29. В лагере гельветов были найдены и доставлены Цезарю списки, написанные греческими буквами. В них были поименно подсчитаны все вообще выселившиеся и отдельно указано число способных носить оружие, а также детей, стариков и женщин. В итоге оказалось: гельветов – двести шестьдесят три тысячи, тулингов – тридцать шесть тысяч, латовиков – четырнадцать тысяч, рауриков – двадцать три тысячи, боев – тридцать две тысячи; из них около девяноста двух тысяч способных носить оружие. А в общем итоге – триста шестьдесят восемь тысяч. Число вернувшихся домой по переписи, произведенной по приказу Цезаря, оказалось сто десять тысяч.

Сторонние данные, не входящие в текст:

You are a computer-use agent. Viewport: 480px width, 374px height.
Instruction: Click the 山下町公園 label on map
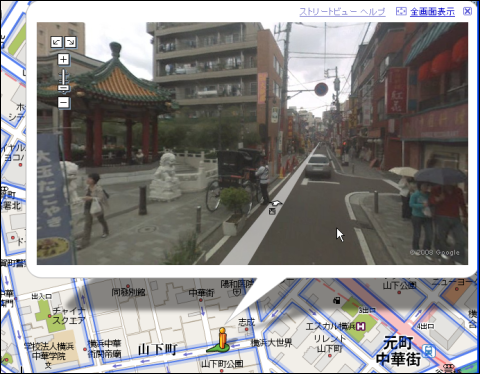tap(222, 364)
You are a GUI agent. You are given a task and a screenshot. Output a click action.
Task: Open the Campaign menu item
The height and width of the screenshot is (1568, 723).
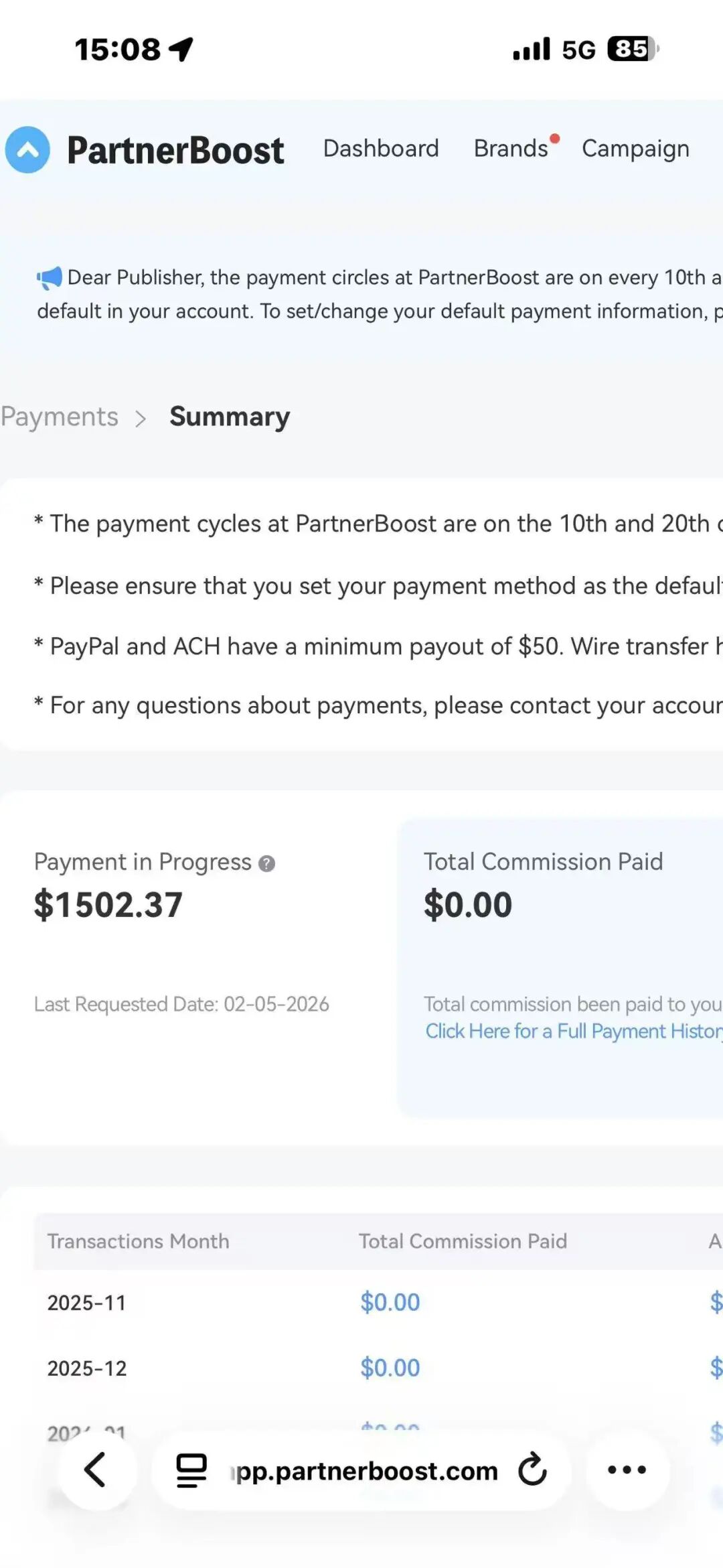click(635, 148)
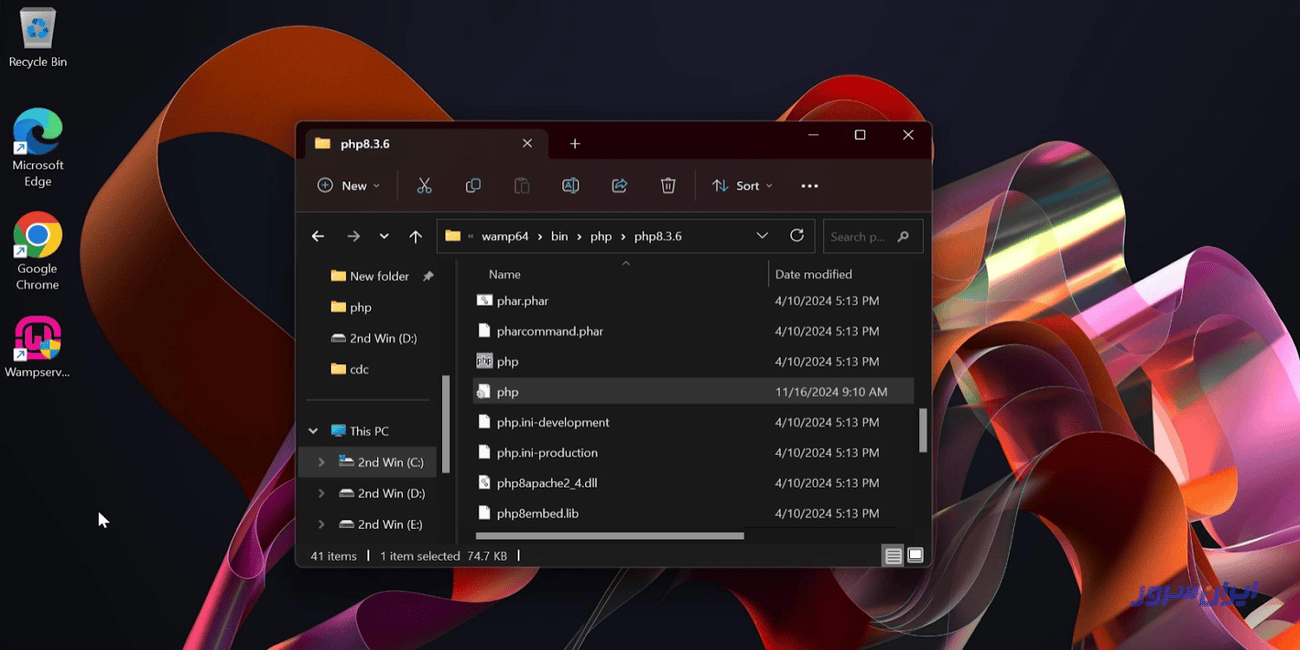Open the See more ellipsis menu
This screenshot has height=650, width=1300.
(x=809, y=186)
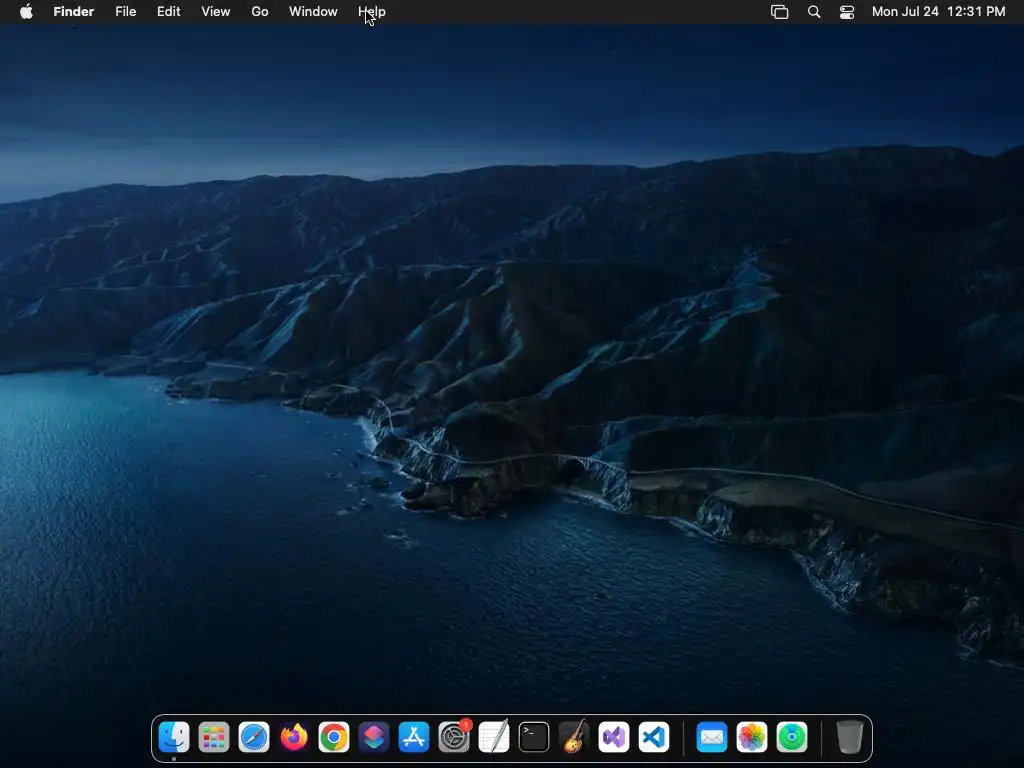Launch Safari from the dock
The width and height of the screenshot is (1024, 768).
click(x=254, y=738)
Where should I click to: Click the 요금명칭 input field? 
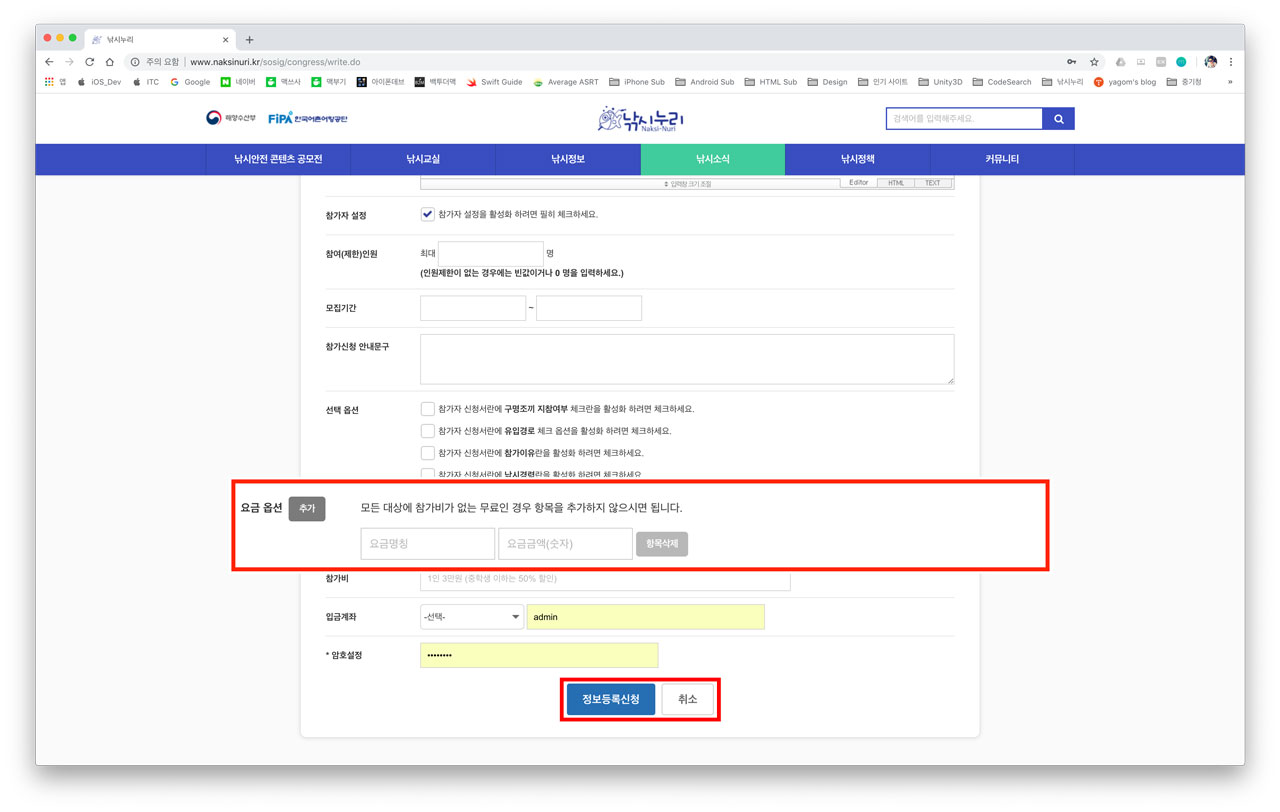pos(427,544)
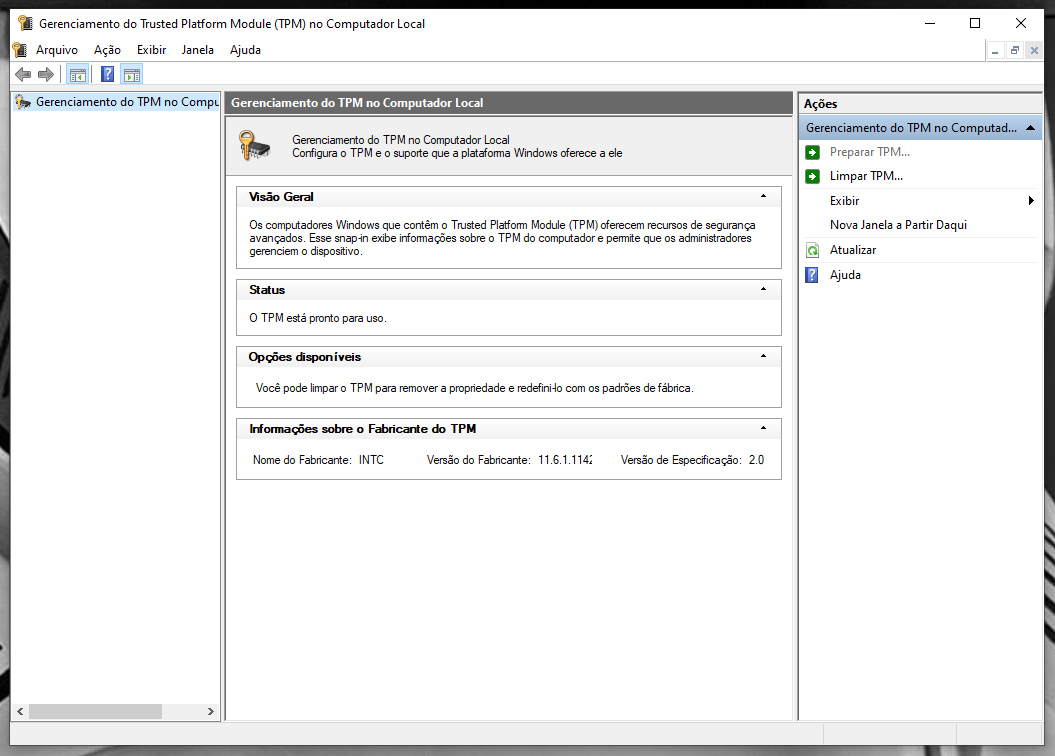This screenshot has height=756, width=1055.
Task: Click Nova Janela a Partir Daqui
Action: tap(898, 225)
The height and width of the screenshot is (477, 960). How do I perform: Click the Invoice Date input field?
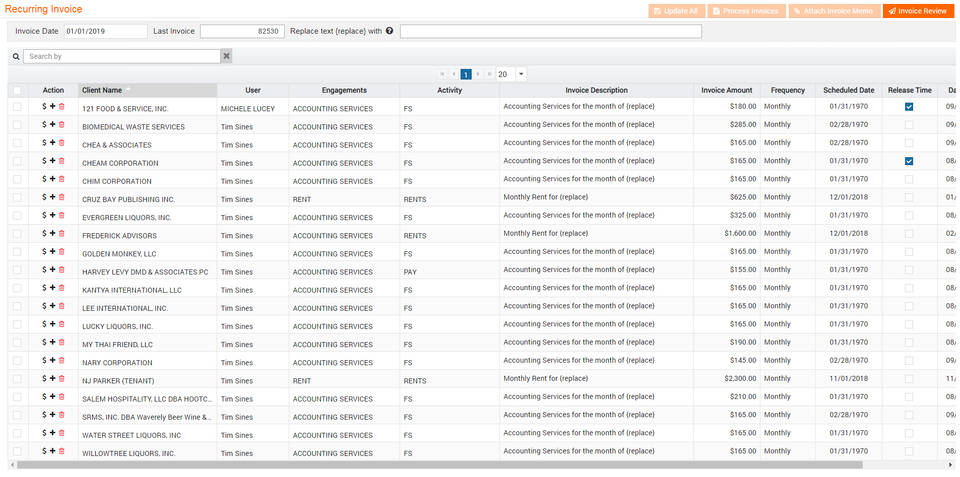(105, 31)
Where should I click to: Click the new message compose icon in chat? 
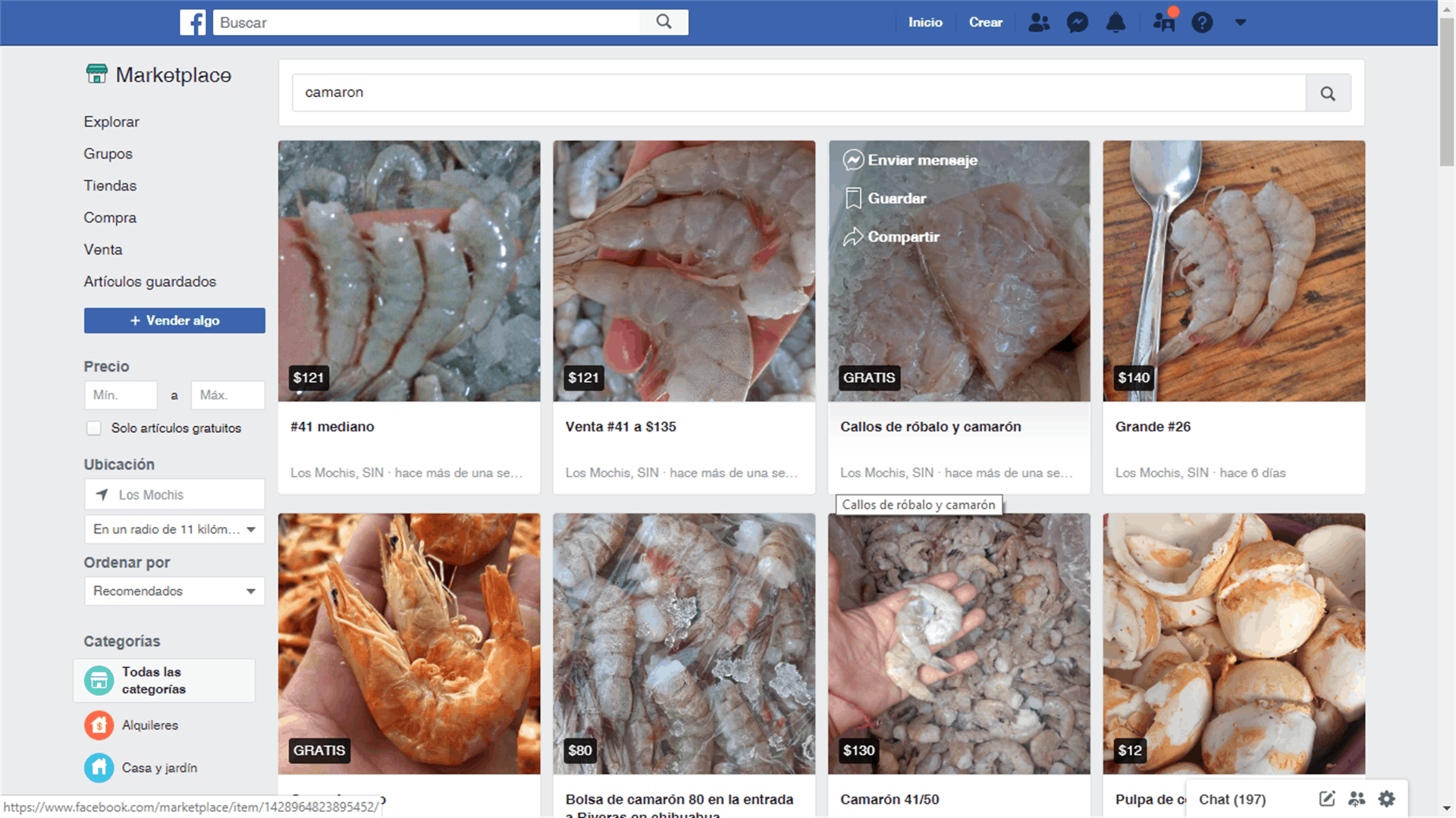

30. По окончании войны с гельветами к Цезарю явились с поздравлениями, в качестве представителей почти всей Галлии, князья общин. Хотя он, говорили они, войной покарал гельветов за старые обиды, причиненные ими римскому народу, но они понимают, что такой исход столько же полезен для галльской земли, сколько для римского народа, так как гельветы, жившие у себя на родине в полном благополучии, покинули ее только с тем намерением, чтобы открыть войну против всей Галлии и подчинить ее своей власти, а затем из многих доставшихся им галльских областей выбрать себе для жительства самую удобную и плодородную и все остальные племена сделать своими данниками. Вместе с тем они просили у Цезаря разрешения и согласия на созыв к определенному дню представителей всей Галлии: по некоторым вопросам они желали бы, согласно с общим решением этого собрания, обратиться к нему с просьбой. Получив это позволение, они установили день для собрания и обязались взаимной клятвой, что никто, за исключением лиц, на то официально уполномоченных, не будет разглашать постановлений собрания.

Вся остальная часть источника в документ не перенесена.